Algarve hivernal

C'est parti pour ma petite balade du mois de décembre, vers la péninsule ibérique, mais délaissant cette fois l'Espagne pour son voisin portugais. Et plus particulièrement pour l'Algarve, la côte sud du pays, destination estivale très prisée, mais qui est bien calme en ce milieu de mois, quelques jours avant Noël. Beaucoup d'avantage, peu de monde, des tarifs très doux (y compris cet étonnant tarif de location de voiture à 1 (un) euro par jour !), des hôtels confortables à des prix défiant toute concurrence, et cerise sur le gâteau, un grand soleil qui m'accompagne 4 jours durant, avec une bonne quinzaine de degrés en milieu de journée, même si la fraîcheur tombe vite le soir venu. L'atterrissage à Faro est splendide, l'avion survole les méandres, les îles, les lagunes du Rio Formosa, dans un camaïeu de tons bruns et gris.
 

Longeant la côte, je me dirige vers l'Est et la ville de Tavira. Un petit bijou sis sur la Rio Gilao qui rejoint la mer un peu plus loin, enjambé par le Pont dit Romain, en fait construit par les Maures, sur lequel la vue s'égare autour des bateaux amarrés, des façades des maisons de maître sur les quais, des marécages vers le Sud.
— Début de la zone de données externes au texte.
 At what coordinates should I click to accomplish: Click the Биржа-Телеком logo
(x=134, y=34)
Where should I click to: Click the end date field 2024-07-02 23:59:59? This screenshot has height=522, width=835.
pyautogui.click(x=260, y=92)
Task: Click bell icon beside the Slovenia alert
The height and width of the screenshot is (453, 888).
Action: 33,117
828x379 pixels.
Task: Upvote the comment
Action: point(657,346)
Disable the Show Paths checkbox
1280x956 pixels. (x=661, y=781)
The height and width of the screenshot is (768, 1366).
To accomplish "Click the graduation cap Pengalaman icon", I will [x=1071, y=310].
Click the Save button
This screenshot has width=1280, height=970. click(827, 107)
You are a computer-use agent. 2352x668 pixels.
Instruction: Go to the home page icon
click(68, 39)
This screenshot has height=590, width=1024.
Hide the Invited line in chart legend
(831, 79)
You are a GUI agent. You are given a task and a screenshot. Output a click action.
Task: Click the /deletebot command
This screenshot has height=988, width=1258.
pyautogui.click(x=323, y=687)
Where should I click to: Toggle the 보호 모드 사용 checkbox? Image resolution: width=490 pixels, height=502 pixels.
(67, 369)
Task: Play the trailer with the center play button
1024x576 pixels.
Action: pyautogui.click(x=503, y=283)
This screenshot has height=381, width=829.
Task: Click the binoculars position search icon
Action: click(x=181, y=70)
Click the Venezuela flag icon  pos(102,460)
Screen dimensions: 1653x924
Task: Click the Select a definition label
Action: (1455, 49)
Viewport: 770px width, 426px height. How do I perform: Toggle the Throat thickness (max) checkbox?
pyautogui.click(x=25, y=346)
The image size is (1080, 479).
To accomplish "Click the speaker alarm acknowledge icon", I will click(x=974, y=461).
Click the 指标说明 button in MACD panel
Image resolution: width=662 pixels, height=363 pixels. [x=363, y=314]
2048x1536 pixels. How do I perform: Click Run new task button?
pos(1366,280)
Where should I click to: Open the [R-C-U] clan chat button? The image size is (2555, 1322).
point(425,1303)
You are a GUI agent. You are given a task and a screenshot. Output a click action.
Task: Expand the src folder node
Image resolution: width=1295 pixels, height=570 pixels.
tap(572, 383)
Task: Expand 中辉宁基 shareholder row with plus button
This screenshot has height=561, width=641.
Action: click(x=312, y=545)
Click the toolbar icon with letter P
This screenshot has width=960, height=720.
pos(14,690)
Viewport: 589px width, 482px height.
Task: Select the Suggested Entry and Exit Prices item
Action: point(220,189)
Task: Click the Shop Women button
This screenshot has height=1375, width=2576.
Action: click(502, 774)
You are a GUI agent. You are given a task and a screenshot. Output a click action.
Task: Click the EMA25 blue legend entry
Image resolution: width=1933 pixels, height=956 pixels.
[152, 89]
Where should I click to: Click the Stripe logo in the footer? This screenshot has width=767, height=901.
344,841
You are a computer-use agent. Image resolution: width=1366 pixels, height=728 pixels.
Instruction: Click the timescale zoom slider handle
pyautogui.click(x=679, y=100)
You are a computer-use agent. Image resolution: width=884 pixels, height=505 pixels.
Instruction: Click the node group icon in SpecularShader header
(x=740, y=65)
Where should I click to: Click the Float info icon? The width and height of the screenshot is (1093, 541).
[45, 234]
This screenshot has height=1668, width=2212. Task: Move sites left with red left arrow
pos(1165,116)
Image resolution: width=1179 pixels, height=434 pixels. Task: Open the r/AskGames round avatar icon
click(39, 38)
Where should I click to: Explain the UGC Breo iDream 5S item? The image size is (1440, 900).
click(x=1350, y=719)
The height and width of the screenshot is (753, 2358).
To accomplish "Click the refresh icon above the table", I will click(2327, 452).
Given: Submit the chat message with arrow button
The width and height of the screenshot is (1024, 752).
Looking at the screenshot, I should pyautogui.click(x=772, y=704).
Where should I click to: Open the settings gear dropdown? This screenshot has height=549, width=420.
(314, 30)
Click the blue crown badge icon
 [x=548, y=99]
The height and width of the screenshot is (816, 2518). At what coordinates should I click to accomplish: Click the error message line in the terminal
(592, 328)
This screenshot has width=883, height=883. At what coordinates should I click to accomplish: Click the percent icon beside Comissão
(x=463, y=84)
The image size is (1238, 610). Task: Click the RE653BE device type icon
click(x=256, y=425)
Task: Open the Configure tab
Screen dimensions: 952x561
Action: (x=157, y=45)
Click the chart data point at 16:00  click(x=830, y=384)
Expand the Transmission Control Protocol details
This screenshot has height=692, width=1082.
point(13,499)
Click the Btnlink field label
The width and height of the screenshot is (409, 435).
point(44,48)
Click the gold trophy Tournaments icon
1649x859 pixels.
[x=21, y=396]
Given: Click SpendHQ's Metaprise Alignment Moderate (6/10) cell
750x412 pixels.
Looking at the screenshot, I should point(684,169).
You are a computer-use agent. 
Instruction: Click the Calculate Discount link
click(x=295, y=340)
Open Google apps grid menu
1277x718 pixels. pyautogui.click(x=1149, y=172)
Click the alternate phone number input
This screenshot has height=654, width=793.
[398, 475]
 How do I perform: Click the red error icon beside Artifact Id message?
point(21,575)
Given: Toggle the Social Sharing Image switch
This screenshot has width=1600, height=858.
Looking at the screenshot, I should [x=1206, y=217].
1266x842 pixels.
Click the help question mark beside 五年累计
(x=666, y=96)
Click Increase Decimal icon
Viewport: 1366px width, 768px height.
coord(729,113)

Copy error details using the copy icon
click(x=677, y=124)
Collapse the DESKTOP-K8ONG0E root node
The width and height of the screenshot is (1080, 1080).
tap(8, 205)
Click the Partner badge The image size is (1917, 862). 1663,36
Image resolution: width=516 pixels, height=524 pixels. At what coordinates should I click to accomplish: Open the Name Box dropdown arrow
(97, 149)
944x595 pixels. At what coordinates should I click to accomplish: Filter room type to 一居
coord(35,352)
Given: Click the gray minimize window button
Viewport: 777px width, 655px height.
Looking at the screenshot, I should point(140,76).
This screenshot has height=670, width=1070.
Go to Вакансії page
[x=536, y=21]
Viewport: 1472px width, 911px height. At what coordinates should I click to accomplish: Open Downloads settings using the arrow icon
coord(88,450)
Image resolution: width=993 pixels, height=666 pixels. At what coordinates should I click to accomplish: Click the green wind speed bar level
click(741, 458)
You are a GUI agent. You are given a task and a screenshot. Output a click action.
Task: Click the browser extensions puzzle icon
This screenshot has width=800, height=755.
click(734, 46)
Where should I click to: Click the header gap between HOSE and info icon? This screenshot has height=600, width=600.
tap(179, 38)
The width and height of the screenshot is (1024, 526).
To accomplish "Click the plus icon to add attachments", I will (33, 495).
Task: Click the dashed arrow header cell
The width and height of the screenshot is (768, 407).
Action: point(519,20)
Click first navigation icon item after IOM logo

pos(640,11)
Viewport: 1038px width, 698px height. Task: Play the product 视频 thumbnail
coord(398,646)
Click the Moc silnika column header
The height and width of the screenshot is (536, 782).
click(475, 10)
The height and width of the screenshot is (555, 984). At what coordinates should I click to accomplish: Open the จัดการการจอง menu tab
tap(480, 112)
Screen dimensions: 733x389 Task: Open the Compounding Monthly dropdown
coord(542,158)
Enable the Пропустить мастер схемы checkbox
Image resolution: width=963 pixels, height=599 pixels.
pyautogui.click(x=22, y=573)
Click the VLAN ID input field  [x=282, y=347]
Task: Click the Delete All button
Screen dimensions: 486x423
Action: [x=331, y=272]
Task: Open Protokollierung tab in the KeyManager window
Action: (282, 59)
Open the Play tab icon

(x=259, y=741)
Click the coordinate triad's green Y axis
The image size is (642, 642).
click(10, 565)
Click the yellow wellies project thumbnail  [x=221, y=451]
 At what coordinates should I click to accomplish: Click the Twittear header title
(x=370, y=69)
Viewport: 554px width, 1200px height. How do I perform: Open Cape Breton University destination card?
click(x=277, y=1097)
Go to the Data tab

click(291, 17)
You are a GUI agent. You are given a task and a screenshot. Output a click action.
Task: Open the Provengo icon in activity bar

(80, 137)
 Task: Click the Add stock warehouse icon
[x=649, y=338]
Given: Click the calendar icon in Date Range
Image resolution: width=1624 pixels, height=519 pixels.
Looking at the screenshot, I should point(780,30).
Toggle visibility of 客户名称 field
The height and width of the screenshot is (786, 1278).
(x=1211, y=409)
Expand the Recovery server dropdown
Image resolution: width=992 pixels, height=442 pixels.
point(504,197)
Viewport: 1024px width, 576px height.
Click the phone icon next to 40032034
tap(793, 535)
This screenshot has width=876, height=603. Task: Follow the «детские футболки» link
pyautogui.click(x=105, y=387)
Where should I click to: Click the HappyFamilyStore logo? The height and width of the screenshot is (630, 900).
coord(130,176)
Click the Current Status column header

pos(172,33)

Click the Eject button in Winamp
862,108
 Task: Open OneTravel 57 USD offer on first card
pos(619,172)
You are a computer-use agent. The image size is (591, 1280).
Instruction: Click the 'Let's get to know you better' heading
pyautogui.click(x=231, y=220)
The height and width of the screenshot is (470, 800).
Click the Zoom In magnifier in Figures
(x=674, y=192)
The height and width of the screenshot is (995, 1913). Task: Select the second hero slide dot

Il fait bon flâner dans le centre largement piéton, prendre une bière à la terrasse d'un café, monter au château d'où s'élargit encore la vue vers la mer. Les salines voisines sont toujours actives, quelques tas de sel grisâtre, des ouvriers s'activant lentement, mais les maisons un peu délabrées semblent indiquer que le métier meurt à petit feu, même si les échoppes de la ville vendent bien des sachets de sel local. Je rejoins la mer, ou plus précisément Ilha de Tavira, une île qui frange la mer, accessible en bateau seulement : c'est bien la morte saison, les chaises et les parasols attendent les plagistes qui reviendront l'an prochain, toujours cette ambiance à la fois triste et attirante du hors saison maritime. 
 


 

Deux autres excursions à partir de Tavira. Santa Luzia, petit village de pêcheurs qui s'étire le long d'une lagune. Les bateaux se reposent le soir venu, je me pose à la terrasse d'un troquet pour un apéro - coucher de soleil, aux premières loges de cette animation en orange et rose. Et puis Cacela Velha, un tout petit village perché sur des remparts, surplombant mer, lagune, marécages, encore un panorama magnifié par le soleil. Je fais aussi le tour du cimetière à la mode ibérique, on dirait des mini-immeubles empilant les boxes hébergeant les disparus, toujours étonnant quand on est habitué à nos lieux funéraires plats aux croix émergeant du sol.